SOURCE MATERIAL:
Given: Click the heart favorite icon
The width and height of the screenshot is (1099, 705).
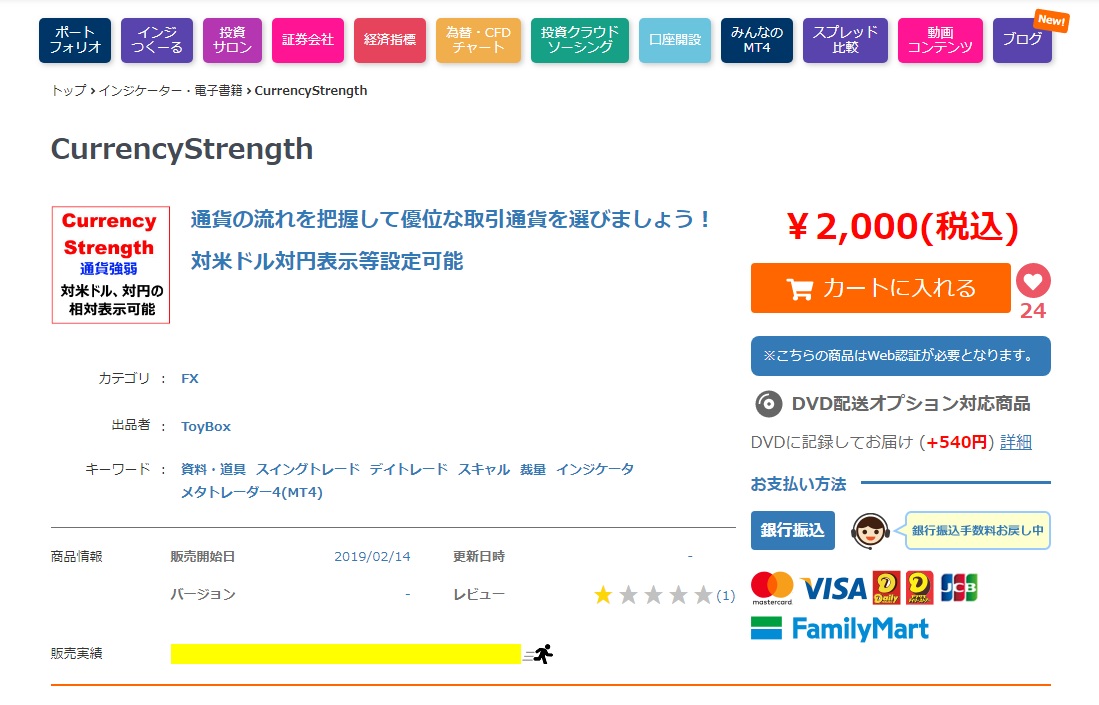Looking at the screenshot, I should click(1033, 281).
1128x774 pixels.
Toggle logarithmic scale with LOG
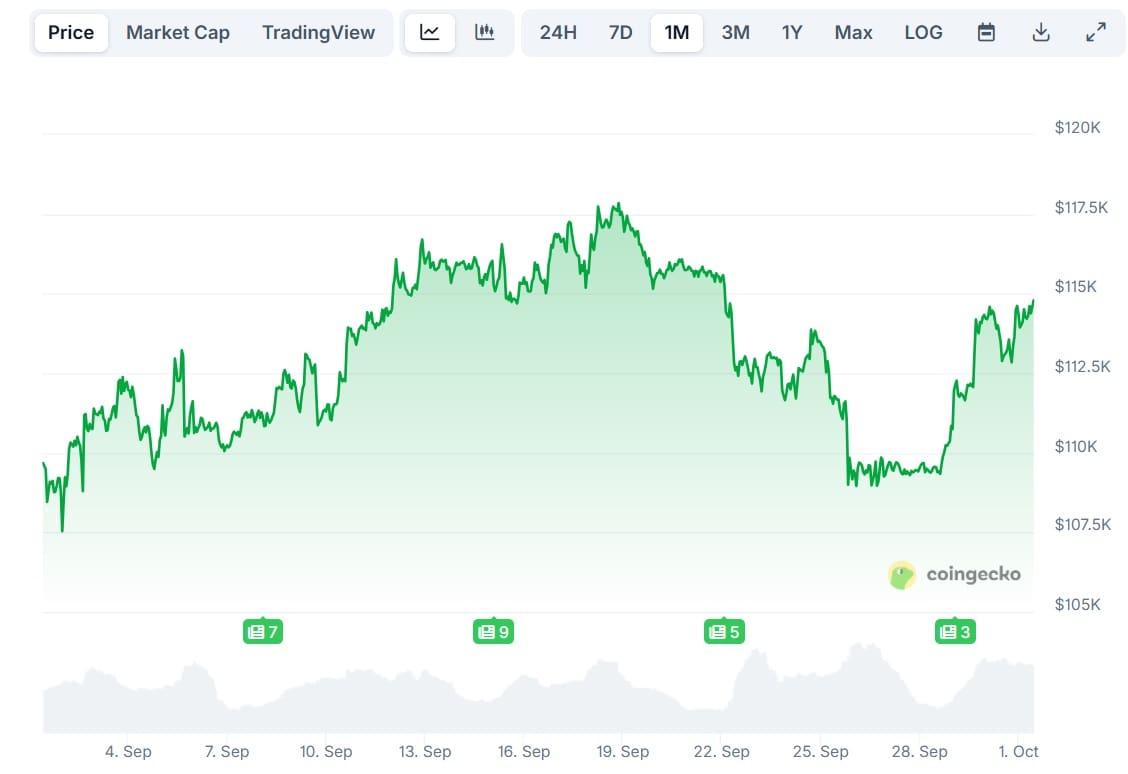(x=923, y=31)
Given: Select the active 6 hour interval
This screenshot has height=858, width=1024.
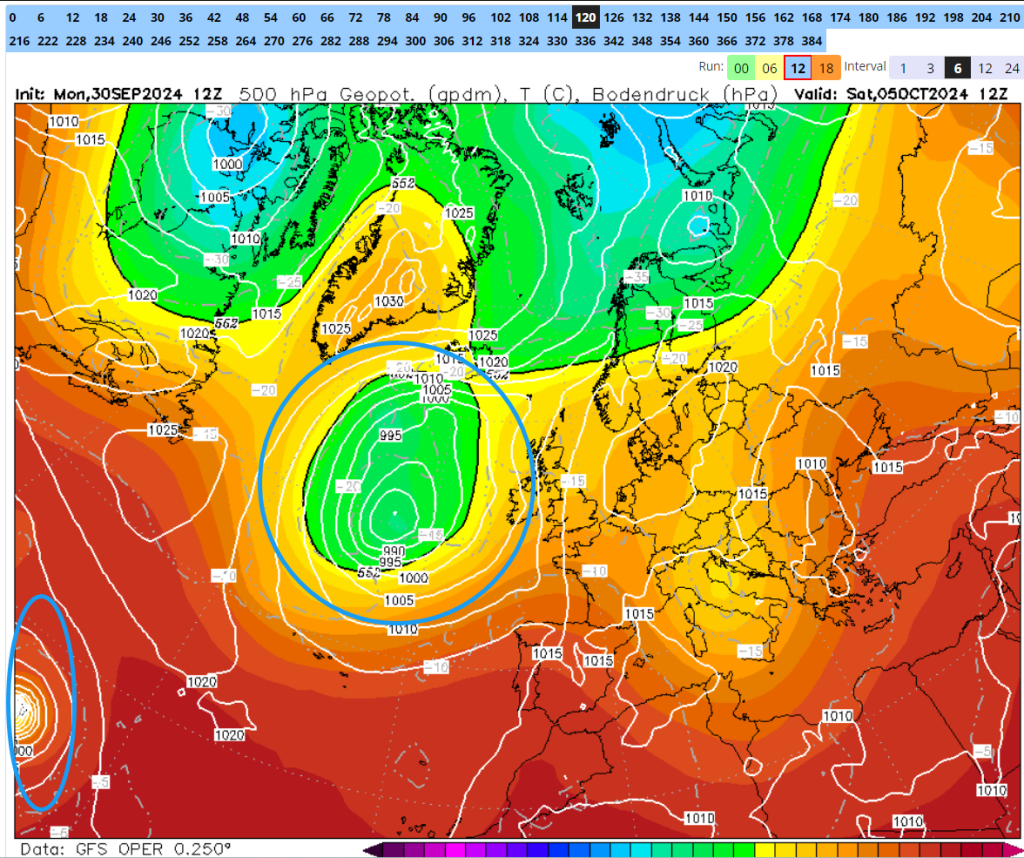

DESCRIPTION OF THE TASK: Check each line above for "Given" and give the number of lines that match, nothing more.

SOLUTION FOR THIS PROBLEM: 2